> _WHAT YOU ARE ASKED TO DO_: From the records below, please repeat exactly the line that has "Where should I click to: Click the pictureline", the line that has "Screen dimensions: 975x475", and every line between them, and nothing else.

================================

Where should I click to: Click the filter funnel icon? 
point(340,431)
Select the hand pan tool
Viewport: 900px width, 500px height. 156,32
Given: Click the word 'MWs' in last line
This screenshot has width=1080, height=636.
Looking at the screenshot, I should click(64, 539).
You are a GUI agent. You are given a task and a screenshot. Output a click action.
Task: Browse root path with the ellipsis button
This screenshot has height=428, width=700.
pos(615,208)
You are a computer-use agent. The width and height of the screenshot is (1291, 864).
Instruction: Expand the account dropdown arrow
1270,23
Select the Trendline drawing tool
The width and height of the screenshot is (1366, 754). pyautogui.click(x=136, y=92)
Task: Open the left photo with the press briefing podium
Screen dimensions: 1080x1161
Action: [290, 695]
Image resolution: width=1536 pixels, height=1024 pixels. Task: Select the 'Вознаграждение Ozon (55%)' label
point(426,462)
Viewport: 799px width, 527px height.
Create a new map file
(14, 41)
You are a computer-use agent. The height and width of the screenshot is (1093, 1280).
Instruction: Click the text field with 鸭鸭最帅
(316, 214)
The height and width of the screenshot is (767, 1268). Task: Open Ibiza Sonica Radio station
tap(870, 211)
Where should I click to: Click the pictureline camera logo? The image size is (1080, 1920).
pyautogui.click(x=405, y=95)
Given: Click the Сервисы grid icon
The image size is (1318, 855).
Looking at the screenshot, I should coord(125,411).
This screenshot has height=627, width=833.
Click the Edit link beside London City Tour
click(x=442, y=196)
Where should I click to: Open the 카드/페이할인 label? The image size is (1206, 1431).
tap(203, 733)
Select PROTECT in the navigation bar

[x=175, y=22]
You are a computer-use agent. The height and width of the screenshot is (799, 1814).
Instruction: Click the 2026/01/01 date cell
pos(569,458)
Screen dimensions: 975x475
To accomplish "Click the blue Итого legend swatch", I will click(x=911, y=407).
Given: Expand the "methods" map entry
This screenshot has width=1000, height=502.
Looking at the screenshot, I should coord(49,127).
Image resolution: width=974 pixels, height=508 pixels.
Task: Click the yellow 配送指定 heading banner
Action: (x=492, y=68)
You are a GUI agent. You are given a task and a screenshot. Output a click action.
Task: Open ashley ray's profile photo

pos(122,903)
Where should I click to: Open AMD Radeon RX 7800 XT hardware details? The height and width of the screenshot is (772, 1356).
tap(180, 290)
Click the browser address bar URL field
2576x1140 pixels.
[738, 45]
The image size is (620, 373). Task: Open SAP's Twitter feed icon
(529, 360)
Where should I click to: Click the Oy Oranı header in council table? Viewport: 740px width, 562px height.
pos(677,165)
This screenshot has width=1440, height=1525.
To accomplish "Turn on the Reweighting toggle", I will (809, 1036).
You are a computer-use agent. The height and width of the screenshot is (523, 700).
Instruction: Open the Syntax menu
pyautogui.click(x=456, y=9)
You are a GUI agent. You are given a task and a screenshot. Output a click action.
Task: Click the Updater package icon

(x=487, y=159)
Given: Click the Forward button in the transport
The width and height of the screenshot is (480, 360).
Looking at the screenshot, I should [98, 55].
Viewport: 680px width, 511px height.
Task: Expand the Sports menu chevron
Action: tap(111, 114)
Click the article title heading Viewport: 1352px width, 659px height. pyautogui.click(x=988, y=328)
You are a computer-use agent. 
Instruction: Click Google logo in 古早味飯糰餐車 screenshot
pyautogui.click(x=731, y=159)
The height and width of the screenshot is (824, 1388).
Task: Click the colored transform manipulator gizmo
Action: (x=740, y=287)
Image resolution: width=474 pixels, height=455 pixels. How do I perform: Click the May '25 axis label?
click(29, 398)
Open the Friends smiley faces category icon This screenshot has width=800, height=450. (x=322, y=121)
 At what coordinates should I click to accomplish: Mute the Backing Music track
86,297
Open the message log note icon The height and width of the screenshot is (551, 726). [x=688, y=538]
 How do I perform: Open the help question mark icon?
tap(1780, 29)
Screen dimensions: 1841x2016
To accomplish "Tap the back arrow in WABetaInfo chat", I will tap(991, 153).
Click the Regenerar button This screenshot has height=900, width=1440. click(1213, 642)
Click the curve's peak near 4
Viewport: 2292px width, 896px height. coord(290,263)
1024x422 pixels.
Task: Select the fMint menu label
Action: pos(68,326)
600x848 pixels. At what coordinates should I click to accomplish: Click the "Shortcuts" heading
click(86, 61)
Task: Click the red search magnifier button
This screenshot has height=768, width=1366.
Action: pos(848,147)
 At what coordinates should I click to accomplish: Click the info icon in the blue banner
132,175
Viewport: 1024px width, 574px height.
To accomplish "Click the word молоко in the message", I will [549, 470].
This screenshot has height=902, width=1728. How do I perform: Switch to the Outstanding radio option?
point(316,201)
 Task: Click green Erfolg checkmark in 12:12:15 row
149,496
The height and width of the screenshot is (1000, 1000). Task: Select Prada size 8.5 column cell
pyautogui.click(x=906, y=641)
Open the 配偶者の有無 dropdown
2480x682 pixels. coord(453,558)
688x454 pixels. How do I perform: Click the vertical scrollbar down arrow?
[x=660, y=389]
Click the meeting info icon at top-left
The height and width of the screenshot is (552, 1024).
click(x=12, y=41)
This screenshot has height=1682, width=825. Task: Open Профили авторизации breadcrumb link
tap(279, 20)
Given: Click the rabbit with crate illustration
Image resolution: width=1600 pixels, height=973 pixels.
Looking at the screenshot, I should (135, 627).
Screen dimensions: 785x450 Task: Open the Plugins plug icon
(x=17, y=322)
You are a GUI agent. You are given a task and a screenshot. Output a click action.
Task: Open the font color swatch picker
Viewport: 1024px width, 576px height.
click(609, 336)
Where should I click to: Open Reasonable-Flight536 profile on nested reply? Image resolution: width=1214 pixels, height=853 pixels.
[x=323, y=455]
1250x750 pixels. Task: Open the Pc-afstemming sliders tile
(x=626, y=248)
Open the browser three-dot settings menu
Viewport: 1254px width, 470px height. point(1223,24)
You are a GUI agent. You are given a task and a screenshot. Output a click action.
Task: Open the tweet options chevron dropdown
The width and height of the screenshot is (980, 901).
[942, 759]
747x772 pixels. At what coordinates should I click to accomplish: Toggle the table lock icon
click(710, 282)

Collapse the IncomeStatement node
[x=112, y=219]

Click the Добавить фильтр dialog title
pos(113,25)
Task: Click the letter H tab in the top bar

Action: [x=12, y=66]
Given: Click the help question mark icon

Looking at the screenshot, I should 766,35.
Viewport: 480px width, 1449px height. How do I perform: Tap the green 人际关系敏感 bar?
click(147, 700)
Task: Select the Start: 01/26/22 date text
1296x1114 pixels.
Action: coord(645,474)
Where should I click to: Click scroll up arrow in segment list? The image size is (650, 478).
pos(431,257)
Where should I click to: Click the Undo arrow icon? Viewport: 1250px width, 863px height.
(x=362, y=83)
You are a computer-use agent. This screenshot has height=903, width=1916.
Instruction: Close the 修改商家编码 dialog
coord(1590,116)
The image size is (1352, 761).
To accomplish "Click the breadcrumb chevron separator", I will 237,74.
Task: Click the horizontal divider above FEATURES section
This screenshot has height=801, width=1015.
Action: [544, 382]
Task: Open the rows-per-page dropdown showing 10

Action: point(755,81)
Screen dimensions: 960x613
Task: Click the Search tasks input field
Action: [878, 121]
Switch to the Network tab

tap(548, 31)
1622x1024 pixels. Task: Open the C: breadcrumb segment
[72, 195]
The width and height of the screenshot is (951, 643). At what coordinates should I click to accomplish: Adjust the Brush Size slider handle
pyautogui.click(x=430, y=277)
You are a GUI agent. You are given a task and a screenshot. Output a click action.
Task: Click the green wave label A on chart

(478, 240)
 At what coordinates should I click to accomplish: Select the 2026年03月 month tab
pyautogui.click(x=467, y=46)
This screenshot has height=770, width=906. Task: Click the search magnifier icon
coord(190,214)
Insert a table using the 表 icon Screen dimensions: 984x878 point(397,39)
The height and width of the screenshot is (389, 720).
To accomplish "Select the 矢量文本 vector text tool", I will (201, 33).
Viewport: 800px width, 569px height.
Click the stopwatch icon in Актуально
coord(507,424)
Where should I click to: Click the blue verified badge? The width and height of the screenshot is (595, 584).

================================

> _ANSWER SECTION_:
Where should I click to: Click the pictureline camera logo? The image size is (1080, 1920).
pyautogui.click(x=405, y=95)
Given: Click the Сервисы grid icon
The image size is (1318, 855).
Looking at the screenshot, I should coord(125,411).
This screenshot has height=627, width=833.
Click the Edit link beside London City Tour
click(x=442, y=196)
Where should I click to: Open the 카드/페이할인 label? The image size is (1206, 1431).
tap(203, 733)
Select PROTECT in the navigation bar

[x=175, y=22]
You are a computer-use agent. The height and width of the screenshot is (799, 1814).
Instruction: Click the 2026/01/01 date cell
pos(569,458)
Screen dimensions: 975x475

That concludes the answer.